Raw data
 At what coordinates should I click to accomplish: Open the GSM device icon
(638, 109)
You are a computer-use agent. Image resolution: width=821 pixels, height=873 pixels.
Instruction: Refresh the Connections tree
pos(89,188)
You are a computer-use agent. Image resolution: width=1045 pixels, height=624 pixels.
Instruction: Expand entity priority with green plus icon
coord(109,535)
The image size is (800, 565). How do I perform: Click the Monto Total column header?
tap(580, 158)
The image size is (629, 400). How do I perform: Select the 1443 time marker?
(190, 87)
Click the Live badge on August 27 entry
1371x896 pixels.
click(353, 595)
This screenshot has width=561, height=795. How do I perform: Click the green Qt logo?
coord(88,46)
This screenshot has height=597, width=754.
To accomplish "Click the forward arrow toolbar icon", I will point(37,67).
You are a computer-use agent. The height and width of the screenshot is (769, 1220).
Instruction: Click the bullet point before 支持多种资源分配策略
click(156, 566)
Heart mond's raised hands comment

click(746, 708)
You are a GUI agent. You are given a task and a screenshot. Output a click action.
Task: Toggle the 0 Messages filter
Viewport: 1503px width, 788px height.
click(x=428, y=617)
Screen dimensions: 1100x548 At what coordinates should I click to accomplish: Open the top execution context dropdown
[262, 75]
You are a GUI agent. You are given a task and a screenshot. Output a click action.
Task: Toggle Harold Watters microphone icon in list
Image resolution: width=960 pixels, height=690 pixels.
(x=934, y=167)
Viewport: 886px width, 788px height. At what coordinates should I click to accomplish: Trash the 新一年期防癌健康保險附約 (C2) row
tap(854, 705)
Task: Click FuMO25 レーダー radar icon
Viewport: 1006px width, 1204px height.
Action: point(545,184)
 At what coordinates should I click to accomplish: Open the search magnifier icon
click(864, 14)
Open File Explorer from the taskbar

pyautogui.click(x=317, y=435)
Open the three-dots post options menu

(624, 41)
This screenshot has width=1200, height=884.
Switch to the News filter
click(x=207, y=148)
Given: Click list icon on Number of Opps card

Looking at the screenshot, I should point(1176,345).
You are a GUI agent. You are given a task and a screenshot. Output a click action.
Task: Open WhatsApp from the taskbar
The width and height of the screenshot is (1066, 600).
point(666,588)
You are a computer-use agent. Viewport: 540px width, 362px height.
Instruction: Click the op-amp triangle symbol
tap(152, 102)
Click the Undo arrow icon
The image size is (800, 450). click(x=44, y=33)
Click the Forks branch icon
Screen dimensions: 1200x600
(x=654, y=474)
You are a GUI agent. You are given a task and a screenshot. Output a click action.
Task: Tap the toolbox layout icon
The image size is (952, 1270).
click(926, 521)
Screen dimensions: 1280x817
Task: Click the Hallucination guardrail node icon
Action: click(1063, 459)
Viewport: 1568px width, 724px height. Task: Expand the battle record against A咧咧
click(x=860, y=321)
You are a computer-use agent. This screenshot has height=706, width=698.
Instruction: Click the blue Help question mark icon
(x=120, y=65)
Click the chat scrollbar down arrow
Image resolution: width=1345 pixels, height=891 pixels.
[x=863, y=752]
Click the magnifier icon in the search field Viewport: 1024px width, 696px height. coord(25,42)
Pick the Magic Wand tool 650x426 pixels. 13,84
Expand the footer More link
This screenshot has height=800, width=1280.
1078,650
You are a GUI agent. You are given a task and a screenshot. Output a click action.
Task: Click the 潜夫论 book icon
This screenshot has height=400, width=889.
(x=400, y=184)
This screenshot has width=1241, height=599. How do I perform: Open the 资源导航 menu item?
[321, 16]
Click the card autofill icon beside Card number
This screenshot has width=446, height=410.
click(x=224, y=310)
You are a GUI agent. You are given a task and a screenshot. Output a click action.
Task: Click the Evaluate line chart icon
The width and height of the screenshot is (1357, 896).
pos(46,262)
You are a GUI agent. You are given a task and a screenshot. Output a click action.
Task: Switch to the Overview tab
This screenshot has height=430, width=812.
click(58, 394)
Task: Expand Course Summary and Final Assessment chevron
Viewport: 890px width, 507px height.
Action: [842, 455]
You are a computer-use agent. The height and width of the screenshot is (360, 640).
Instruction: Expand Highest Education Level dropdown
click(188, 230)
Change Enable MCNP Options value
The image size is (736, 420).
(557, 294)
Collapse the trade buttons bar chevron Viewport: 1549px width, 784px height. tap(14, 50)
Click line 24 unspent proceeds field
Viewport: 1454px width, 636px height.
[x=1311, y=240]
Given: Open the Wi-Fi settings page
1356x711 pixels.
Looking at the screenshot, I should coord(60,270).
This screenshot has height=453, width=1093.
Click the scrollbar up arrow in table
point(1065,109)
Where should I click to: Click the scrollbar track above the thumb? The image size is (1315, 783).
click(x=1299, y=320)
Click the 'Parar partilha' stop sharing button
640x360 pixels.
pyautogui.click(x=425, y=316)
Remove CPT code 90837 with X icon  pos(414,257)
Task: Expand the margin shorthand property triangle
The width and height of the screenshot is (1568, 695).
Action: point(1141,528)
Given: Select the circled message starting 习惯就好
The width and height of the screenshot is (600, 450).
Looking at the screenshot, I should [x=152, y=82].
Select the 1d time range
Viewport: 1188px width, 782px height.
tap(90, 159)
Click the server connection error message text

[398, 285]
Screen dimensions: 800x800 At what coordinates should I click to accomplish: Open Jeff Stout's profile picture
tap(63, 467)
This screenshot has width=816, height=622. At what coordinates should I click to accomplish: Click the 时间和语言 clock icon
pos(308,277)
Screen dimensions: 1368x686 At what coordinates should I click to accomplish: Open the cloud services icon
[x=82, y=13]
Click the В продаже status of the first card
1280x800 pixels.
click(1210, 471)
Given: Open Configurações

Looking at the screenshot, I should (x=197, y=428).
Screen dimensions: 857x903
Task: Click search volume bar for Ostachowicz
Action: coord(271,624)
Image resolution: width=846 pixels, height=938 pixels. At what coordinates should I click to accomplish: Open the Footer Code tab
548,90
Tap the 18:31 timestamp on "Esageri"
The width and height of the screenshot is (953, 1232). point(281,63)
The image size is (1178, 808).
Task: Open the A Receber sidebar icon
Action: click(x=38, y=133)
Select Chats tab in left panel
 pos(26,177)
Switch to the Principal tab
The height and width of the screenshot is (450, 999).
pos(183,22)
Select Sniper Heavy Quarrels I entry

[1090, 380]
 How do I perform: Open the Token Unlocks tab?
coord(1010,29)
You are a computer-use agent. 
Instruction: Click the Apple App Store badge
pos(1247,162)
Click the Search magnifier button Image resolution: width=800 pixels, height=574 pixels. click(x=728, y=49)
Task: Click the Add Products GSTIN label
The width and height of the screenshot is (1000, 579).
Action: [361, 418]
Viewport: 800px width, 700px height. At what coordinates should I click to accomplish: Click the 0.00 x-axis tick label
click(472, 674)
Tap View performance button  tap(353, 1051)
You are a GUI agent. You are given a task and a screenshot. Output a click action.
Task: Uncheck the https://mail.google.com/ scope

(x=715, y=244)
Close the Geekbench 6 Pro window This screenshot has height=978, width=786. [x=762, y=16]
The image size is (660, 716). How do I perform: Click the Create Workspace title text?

Task instructions
Set down exactly the lines from the opening line of the material through the line in which "You are a computer-use agent. Image resolution: width=1045" occurs, both included, and no other lines.

Answer to the problem
 At what coordinates should I click to accomplish: Open the GSM device icon
(638, 109)
You are a computer-use agent. Image resolution: width=821 pixels, height=873 pixels.
Instruction: Refresh the Connections tree
pos(89,188)
You are a computer-use agent. Image resolution: width=1045 pixels, height=624 pixels.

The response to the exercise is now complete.